どこか重たそうなその足音は、治療室の前にさしかかっていた…



俺は、何もできなかった…

彼女の心の支えになる事も…

彼女を死という闇から救う事も…

何も、できなかった…


目を伏せて歩く、紺色の瞳の彼は、グッと拳を握り締める…

そして、一歩一歩ゆっくりと歩を進めていた…




1つも人影がないその廊下…

その廊下とは正反対の、治療室の中から、1人の人物が姿を現した。


手にしていた資料に目をとおしながら、短い髪を掻く。

焼けた様子のないその白い肌は、どこか青白く、体調が悪そうだった。



資料のページをめくっていると、近づいてくる足音に気づいたのか、顔を上げ、その人物を確認する。



 「シュウ。」

 「…レオン、さん……」


名を呼ばれた事に気づいた彼は、伏せていた瞳を上げ、目の前の人物をチラリと見、再び目を伏せた。


 「呼び捨てでいい。俺はそんなに偉くないからな。」

 「は、はぁ…」


いや、その歳でここのリーダーの立場にいるんだ、偉くない訳がない…


そんな事を思いながら、微笑むレオンに返事を返すのだった。


 「?どうした、浮かない顔して?」

 「…いえ、何でも…」


どこか様子の可笑しいシュウに気づき、レオンは彼の顔を覗き込むが…

シュウは彼と目を合わせようとはしなかった…


そんなシュウを見て、レオンは首を捻る。


そして…


 「うーん……熱は、なさそうだな。
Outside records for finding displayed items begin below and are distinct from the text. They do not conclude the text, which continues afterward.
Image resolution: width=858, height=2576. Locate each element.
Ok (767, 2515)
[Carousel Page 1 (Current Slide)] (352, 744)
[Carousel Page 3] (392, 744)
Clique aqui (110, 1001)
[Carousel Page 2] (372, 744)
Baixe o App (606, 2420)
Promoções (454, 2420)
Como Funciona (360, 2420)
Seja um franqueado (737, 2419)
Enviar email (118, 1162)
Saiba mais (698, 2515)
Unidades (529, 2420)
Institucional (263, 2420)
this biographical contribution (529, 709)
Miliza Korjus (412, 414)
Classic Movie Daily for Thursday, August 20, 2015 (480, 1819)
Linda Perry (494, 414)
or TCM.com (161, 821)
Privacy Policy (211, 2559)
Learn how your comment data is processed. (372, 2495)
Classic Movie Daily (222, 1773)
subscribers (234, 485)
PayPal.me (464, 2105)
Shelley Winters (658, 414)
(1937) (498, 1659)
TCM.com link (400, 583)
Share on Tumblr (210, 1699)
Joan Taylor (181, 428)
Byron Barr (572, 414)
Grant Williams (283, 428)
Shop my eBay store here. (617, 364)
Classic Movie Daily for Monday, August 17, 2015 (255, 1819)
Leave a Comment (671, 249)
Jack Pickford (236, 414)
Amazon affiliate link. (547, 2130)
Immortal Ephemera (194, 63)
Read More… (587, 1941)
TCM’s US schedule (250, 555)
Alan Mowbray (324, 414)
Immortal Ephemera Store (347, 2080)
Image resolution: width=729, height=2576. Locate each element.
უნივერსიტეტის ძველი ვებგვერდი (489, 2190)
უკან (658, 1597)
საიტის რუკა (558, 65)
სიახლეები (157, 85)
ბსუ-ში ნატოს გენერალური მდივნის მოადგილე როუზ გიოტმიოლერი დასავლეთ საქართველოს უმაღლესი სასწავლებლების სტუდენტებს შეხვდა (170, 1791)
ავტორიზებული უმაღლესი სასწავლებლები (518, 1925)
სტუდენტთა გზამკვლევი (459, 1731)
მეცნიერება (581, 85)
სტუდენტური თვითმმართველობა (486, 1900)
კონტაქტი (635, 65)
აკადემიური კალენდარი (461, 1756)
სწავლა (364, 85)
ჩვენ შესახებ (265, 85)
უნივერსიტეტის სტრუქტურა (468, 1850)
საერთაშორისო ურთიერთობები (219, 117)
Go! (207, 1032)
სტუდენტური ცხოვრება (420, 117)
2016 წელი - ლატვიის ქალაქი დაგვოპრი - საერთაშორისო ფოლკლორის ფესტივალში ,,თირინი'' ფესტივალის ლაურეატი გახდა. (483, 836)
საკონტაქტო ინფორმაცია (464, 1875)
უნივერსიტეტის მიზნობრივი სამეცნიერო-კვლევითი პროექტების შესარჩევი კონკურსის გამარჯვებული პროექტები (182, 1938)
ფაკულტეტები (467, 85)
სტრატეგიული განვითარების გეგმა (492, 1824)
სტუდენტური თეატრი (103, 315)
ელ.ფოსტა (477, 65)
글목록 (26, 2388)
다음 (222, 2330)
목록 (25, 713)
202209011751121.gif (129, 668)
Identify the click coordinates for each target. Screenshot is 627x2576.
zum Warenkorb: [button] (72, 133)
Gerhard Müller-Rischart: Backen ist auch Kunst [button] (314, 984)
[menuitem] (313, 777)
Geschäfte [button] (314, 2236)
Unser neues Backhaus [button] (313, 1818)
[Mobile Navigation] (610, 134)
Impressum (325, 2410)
」

シュウの額に手を当て、体温を調べると、異常はないと微笑んだ。

突然額に手を当てられたシュウは、驚いたように顔を上げ、レオンを見つめる…



初めてだった…
こんな事されるの…


人に心配されるなんて…
気遣ってくれるなんて…

産まれて今まで、味わった事なんてなかった…


知り合ってまもない人が、優しくしてくれるなんて、思ってもみなかった…

人の心は、こんなに暖かいんだって…

初めて知った…


家族みたいだった…

自分を心配してくれて、
優しくしてくれて、
思ってくれて…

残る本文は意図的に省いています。